■ **SOURCE PASSAGE**:
Caroline Ashurst Biggs, the second daughter of Matilda Ashurst Biggs (1816–1866) and Joseph Biggs (1809–1895), was born in Leicester, on 23rd August 1840. Her three sisters were (1838-1905), Matilda (1857-1933) and Kate (1859-1901). Her father was a hosier and woollen goods manufacturer. (1)
Caroline's grandfather, William Henry Ashurst, a solicitor, was a Unitarian who was a member of the National Association for the Promoting of the Political and Social Improvement of the People and an associate of William Lovett, Robert Owen and George Holyoake. (2)
Under her mother's influence she developed at an early age a strong belief in the political and social emancipation of women. (3) In 1858, Joseph Cowen, became secretary of the Northern Reform Union, an organisation that demanded universal male suffrage, abolition of the property qualification and the secret ballot. Caroline wrote to Cowen: "I deeply regret that it (the Northern Reform Union) limits its desires of obtaining political rights… to men alone, in defiance of its motto ‘Taxation without Representation is Tyranny'… I do not feel inclined to become a member of any society which… is purely selfish in its object, and does not recognise the principle of justice and rights for all mankind." (4)
In 1861 Caroline Biggs, aged nineteen, was living with her parents at 12 Orme's Square, Paddington, London. Her father was employing 20 men and four boys. Also living in the house was her sister Elizabeth. The family employed three domestic servants: a cook, nurse and housemaid. (5)
Caroline Biggs was a strong opponent of slavery and she published a three-volume novel, White and Black: a Story of the Southern States (1862). which was praised by the Italian republican exile Giuseppe Mazzini, a close friend of the Biggs family. After her mother's death in 1866, Biggs moved to London, where she joined the small group of middle-class feminists, including Millicent Garrett Fawcett, that set up the first organized women's suffrage movement. (6)
In 1867 Caroline Biggs and her friends formed the London Society for Women's Suffrage with the sole purpose of campaigning for women's suffrage. (7) Clementia Taylor was the driving force behind the formation of the London Society for Women's Suffrage. From the outset it was intended that this new society in London was to be part of a federated scheme. Taylor wrote that she was willing "to undertake the secretary-ship of the London Central Committee the centres all to be affiliated together and in constant correspondence with each other so that no work shall be repeated. I think different centres will be necessary for local actions - but no centre to take any important step without reference to all the other centres." (8)

■ **REQUIREMENTS**:
1. Using the Caroline Biggs passage, explain in one to three sentences why she declined to join the Northern Reform Union.
2. Pick up the Caroline Biggs passage after its final sentence and continue it.
The lines that come next are separate material, unrelated to the Caroline Biggs passage.

■ **ENTRIES SUPPLIED**:
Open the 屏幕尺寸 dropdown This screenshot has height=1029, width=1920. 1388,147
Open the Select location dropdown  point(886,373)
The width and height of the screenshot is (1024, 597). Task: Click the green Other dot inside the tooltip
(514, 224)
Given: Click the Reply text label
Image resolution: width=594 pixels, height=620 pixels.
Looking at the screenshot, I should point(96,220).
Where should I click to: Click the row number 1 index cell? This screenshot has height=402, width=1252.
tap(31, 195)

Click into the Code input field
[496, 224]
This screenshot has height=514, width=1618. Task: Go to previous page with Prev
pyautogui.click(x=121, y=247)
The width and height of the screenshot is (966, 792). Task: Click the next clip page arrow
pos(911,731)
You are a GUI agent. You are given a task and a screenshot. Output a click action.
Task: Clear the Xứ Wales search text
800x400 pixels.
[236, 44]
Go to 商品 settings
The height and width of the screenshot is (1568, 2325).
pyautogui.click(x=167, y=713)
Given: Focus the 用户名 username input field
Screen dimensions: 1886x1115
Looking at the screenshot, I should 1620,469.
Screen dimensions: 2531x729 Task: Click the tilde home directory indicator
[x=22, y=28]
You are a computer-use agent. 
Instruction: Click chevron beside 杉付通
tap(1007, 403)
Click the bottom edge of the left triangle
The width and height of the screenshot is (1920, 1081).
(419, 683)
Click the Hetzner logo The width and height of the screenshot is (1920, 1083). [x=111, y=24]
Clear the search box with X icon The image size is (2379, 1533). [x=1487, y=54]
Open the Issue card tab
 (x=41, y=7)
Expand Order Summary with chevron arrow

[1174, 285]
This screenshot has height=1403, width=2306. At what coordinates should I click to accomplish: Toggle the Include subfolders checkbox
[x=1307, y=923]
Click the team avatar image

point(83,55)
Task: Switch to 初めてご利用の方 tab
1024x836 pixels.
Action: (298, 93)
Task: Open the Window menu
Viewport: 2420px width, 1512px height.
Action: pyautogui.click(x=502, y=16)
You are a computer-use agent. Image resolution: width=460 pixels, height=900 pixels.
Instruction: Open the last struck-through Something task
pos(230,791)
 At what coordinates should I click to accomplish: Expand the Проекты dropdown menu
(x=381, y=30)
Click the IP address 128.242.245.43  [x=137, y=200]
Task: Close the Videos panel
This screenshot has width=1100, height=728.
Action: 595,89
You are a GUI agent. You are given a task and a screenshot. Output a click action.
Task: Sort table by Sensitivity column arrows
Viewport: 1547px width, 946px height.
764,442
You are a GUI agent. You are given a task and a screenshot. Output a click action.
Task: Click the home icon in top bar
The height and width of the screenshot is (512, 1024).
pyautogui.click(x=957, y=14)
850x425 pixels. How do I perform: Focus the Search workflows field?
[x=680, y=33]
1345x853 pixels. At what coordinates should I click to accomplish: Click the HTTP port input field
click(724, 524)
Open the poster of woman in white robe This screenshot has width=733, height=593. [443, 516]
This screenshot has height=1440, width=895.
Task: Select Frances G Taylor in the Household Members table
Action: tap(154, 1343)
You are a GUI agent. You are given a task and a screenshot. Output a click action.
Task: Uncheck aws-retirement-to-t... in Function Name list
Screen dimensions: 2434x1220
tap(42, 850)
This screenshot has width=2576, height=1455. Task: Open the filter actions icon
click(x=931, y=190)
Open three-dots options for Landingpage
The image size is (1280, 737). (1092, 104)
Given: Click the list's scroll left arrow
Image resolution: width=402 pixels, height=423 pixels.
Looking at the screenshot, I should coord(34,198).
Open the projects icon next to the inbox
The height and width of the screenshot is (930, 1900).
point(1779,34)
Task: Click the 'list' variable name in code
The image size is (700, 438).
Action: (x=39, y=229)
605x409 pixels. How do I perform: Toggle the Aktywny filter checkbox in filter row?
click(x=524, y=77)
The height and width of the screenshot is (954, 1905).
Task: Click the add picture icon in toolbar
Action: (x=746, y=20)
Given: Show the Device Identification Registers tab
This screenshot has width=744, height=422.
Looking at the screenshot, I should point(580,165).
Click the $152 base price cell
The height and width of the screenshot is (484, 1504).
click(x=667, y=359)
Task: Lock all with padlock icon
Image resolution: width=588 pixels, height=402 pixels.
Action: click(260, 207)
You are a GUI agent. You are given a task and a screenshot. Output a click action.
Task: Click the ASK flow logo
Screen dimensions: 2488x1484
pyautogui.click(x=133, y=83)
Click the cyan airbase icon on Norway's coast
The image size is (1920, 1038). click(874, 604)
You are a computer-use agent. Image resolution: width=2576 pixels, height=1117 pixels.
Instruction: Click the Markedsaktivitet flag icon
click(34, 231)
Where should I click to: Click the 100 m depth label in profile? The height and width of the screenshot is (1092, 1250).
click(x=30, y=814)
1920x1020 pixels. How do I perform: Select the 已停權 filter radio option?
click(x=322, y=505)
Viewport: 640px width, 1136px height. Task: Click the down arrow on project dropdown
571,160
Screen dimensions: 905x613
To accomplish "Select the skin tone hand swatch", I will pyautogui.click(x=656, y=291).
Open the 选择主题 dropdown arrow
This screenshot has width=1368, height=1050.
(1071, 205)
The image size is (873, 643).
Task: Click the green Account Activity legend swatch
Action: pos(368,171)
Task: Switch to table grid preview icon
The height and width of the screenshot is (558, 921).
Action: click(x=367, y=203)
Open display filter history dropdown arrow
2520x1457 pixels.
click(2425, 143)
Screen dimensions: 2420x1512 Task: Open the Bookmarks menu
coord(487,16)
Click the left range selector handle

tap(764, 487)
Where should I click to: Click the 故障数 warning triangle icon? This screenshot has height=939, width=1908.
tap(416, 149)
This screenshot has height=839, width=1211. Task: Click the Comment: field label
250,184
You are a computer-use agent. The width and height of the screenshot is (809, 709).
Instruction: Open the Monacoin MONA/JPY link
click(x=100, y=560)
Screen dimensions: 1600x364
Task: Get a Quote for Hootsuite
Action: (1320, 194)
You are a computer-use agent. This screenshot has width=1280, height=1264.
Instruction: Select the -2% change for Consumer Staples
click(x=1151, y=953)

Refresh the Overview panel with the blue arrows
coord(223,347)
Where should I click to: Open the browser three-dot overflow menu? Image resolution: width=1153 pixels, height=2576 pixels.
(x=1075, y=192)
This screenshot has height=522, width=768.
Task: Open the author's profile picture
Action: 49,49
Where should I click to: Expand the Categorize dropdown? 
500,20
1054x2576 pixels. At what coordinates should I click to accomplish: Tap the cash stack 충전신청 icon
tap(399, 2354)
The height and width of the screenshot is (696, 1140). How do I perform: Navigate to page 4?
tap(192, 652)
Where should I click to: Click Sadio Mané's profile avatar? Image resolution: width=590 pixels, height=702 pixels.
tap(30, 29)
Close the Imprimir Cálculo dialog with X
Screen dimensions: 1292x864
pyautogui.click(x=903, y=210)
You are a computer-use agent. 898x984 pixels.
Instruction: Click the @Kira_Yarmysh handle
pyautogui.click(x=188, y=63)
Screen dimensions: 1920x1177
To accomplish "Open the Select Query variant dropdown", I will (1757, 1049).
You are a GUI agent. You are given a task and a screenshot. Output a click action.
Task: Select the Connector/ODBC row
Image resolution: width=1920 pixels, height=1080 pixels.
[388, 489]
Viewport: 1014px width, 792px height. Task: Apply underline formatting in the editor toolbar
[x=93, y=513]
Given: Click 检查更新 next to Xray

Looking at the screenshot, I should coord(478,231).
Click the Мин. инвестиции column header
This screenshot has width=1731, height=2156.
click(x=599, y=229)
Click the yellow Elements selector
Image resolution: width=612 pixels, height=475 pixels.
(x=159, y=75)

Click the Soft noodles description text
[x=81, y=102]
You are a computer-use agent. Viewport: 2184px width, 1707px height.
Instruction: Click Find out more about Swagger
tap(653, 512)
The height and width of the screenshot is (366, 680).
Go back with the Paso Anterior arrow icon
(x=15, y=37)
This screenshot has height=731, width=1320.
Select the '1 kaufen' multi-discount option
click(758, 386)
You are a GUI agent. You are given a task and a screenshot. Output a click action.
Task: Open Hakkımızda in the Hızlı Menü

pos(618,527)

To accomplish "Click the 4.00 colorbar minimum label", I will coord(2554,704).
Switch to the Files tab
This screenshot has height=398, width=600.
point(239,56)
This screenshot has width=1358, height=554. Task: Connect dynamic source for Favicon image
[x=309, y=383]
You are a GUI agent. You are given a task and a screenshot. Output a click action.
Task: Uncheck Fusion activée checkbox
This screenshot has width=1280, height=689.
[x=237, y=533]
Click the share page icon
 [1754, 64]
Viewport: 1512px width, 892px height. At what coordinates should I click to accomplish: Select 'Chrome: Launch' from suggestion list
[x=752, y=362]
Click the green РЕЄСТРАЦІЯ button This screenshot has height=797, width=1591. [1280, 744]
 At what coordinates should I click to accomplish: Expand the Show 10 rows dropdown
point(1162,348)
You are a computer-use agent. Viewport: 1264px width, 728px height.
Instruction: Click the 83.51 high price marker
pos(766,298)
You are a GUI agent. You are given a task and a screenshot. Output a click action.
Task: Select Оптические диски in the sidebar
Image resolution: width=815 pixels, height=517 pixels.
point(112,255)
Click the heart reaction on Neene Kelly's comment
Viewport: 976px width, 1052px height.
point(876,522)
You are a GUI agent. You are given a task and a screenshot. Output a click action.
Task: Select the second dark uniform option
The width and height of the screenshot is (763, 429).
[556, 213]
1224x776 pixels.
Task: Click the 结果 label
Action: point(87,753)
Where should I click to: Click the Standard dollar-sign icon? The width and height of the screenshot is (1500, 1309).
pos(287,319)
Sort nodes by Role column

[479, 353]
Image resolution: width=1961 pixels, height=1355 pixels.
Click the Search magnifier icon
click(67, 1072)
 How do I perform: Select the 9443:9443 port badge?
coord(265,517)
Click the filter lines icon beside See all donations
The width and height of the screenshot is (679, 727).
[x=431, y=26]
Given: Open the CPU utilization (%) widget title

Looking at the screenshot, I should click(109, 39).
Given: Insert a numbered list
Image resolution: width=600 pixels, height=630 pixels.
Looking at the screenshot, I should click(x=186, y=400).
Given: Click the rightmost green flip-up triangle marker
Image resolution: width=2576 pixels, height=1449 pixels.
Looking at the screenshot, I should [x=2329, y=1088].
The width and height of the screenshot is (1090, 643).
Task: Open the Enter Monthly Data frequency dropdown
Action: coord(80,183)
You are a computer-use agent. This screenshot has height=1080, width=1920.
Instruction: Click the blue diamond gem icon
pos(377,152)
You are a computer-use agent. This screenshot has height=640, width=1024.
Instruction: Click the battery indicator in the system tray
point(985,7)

■ **RESPONSES**:
1. She objected that the Northern Reform Union sought political rights for men alone, which contradicted its own motto, "Taxation without Representation is Tyranny." She would not join a society she saw as purely selfish in its aims and as failing to recognize justice and rights for all mankind.

2.
It was reported that at a meeting of the London National Society for Women's Suffrage that took place at the Stamford Street Chapel on 6th April 1868. Henry Fawcett occupied the chair, and Thomas Hughes, M.P. and James Heywood, made speeches. "The chairman opened the proceedings by contrasting the condition of women in the various civilised countries of the earth. He combated the argument that women were intellectually inferior to men, and contended that, with equal opportunities, they had generally proved themselves on an equality with men. He entirely concurred in the object of the meeting." Thomas Hughes "spoke at some length respecting the present state of the laws affecting married women and the rights of property, which he contended, were in a most unfair and unsatisfactory state. He thought there was no likelihood of the law in this respect being improved until women had a direct influence in the representation." (9)
The first committee of the society included Clementia Taylor, Frances Power Cobbe, Millicent Garrett Fawcett, Katharine Hare, Eliza Keary and Margaret Bright Lucas. Other members included Helen Taylor, Lydia Becker, Barbara Bodichon, Jessie Boucherett, Emily Davies, Francis Mary Buss, Dorothea Beale, Anne Clough, Rhoda Garrett, Lilias Ashworth Hallett, Louisa Garrett Smith, Priscilla McLaren, Elizabeth Garrett, Alice Westlake, Catherine Winkworth and Kate Amberley. (10) The undermentioned have among others, joined the general committee: Florence Nightingale, John Russell, John Bowring, Robert Austruther, George Hadfield, George Croom Robertson and Edmund Beales joined the general committee of the London Society for Women's Suffrage. (11)
Caroline Ashurst Biggs was made assistant secretary of the London National Society for Women's Suffrage (NSWS), alongside Clementia Taylor, in 1867, a post which she held until 1871. According to Helen Blackburn, the author of Women's Suffrage: A Record of the Women's Suffrage Movement in the British Isles (1902): "Her (Caroline Biggs) ready pen, methodical work and untiring industry soon proved her an invaluable ally" (12)
The first public meeting organised by the London Society for Women's Suffrage was held in the Gallery of the Architectural Society in Conduit Street on 17th July 1869. The chair was taken by Clementia Taylor and the audience heard for the first time women speak from a London platform in the furtherance of their cause. The following year on 26th March 1870, another meeting was held, this time in the Hanover Square Rooms, again with Taylor in the chair. Among the speakers were Caroline Biggs, Millicent Garrett Fawcett, Katherine Hare, Harriet Grote, Helen Taylor, John Stuart Mill and Charles Wentworth Dilke. It was claimed by Jessie Boucherett that Biggs was "a rather indistinct speaker". (13)
In November 1871, Jacob Bright suggested at the annual general meeting of the Manchester Society for Women's Suffrage that greater pressure could be applied on members of the House of Commons by establishing a Central Committee for Women's Suffrage in London. The first meeting of this new group was held on 17th January 1872. The first executive committee included Caroline Biggs, Frances Power Cobbe, Priscilla Bright McLaren, Agnes Garrett and Lilias Ashworth Hallett. (14)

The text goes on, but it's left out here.